The barber made a decision (to introduce iPads to encourage business) even though the decision had a ‘second-order effect’ (driving business away).

Second-order effects

Let’s talk more about second order effects why you, as a business manager, should care about them.

The military concept of ‘effects-based thinking’ came to the fore during the Desert Storm campaign of 1991 where Allied commanders sought first to understand their desired strategic outcomes and then determine the tactical actions that they judged would best deliver them, rather than just running headlong into a pitched battle against a well dug-in and heavily-armed enemy which is never, in my experience, a good way to start the day.

Effects-based thinking seeks to understand the linkages between events, actions and their effects on the operating environment. It acknowledges that just as an action leads to an outcome which may be predicted with a high degree of confidence, those outcomes can then lead to further outcomes — or second-order effects — which are usually much less easy to predict but usually appear obvious in hindsight.

What do we do about them

The three most critical capabilities in dealing with second-order effects (as well as their close relative, third-order effects) are the organisation’s ability to:

1. Detect subtle changes in the operating environment

2. Identify causal links between the action and the effect

3. Identify and execute an alternative course of action

The organisations that do this well, in my experience, all share a number of key traits:

Unity of Effort: Two concepts are vital here. The first is vertical integration, where subordinates understand the intentions of their management chain two levels up and ensure that their own plans serve that intent. This understanding of intent also allows them to act on their own initiative when the situation changes rapidly or the results of a course of action aren’t as they expected or predicted.

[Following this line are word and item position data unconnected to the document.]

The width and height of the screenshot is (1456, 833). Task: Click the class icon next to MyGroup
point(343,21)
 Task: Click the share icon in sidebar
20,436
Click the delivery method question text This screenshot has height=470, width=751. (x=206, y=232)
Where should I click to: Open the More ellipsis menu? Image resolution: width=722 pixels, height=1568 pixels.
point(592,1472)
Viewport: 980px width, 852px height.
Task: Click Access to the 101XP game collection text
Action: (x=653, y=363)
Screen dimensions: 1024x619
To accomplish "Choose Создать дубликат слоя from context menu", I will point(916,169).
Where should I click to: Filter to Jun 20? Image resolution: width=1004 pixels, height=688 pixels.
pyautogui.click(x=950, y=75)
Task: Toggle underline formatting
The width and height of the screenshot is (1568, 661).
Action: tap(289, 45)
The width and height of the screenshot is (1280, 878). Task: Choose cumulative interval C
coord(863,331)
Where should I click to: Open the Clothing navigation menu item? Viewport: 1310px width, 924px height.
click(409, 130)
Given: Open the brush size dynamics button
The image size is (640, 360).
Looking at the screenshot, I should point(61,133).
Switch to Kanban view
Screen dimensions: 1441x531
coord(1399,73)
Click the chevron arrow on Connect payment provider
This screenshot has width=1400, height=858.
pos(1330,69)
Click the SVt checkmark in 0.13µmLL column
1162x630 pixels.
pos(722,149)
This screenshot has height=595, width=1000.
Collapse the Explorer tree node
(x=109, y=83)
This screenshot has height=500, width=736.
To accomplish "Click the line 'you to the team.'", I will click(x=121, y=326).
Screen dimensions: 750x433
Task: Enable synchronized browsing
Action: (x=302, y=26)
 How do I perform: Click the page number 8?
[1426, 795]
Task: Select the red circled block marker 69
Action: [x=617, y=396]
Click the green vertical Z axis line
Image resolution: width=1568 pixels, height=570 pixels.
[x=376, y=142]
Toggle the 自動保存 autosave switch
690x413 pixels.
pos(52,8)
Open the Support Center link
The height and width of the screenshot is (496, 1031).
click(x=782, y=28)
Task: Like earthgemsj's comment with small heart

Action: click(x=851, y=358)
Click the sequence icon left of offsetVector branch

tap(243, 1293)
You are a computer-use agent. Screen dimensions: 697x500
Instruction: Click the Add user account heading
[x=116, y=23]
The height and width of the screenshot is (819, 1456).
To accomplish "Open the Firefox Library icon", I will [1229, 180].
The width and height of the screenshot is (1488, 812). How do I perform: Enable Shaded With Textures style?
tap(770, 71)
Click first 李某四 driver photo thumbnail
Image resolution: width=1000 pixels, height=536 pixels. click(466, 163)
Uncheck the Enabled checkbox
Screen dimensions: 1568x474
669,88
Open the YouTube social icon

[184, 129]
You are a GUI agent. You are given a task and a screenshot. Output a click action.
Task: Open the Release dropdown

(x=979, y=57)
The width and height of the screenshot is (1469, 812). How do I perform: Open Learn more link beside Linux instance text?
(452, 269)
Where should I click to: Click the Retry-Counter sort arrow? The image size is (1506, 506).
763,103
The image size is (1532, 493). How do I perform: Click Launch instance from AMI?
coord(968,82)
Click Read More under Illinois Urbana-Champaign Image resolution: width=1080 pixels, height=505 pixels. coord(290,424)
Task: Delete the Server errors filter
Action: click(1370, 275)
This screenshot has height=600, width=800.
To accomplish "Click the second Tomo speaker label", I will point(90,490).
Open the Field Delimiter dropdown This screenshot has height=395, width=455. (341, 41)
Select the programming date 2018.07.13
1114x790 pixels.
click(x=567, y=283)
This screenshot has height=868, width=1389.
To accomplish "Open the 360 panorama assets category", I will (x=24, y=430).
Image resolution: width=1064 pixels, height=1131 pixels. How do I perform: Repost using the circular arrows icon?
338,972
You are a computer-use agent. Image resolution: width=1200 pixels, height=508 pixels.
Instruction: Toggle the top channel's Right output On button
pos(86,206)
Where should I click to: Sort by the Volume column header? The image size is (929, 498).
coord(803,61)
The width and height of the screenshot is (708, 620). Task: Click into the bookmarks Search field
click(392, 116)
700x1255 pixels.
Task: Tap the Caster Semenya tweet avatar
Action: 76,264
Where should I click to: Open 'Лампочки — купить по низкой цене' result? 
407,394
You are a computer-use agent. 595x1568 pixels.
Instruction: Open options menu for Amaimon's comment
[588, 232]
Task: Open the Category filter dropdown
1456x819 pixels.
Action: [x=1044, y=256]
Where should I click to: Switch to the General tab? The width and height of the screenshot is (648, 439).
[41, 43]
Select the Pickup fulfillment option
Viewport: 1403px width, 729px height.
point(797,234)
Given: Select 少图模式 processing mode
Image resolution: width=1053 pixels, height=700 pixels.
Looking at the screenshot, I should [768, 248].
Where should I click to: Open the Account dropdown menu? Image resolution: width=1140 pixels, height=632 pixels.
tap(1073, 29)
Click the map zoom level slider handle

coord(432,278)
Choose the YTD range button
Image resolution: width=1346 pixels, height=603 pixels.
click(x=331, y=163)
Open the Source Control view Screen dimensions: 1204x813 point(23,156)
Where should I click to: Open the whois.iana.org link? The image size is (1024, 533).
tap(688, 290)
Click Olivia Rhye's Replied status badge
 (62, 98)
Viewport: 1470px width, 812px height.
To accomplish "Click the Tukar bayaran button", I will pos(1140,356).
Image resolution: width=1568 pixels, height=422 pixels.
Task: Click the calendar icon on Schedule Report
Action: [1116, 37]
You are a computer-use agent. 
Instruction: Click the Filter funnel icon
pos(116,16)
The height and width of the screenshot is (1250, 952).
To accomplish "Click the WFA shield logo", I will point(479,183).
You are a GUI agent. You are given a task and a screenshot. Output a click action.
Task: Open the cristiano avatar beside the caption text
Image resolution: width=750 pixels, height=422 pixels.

The second is horizontal integration, where managers understand how their assigned tasks interact with those of their peers. This allows gaps in the plan to be identified and addressed rapidly as well as enhancing cooperation between functional groups.

Freedom of action: Business is chaotic, or at least the environment in which it’s conducted is; agility and flexibility require that people at every level are free to act within clearly articulated boundaries. By doing this, we allow our subordinate managers to adjust their plans to cater for the constantly evolving environment without always having to refer back to us for guidance. Conversely, these same boundaries establish the conditions or points at which our subordinates must refer back to us for input into subsequent decisions, thus ensuring that we maintain a level of control.

The art lies in balancing the unification of effort throughout the organisation with the provision of sufficient freedom of action for subordinates to make progress without constantly referring back to us for guidance.
      

Timely and effective decision making: Many organisations in Australia today have developed such a cultural aversion to risk that decision-avoidance is very much in evidence. So much so, in fact, that the ability to make timely decisions at every level of management is a significant capability multiplier.

No plan will ever be perfect and nobody will ever be able to accurately predict even the first-order effects of an action, let alone the second-order effects. That’s still no reason to not act and leaders at every level in an agile organisation are comfortable with not knowing everything and still making a decision. Sometimes, of course, the best course of action is to “wait and see” and it can be a real test of moral courage for a leader to do this.

Trust: We can tell our subordinates that we trust them to act on their own initiative and they won’t care — despite what they tell us. What they do care about is whether or not we’ll back them when they do act on their own initiative and it doesn’t work out as well as we, or they, might have hoped. Build their trust in you and you’ll have the nucleus of a powerful team who will go further for you than you ever thought possible.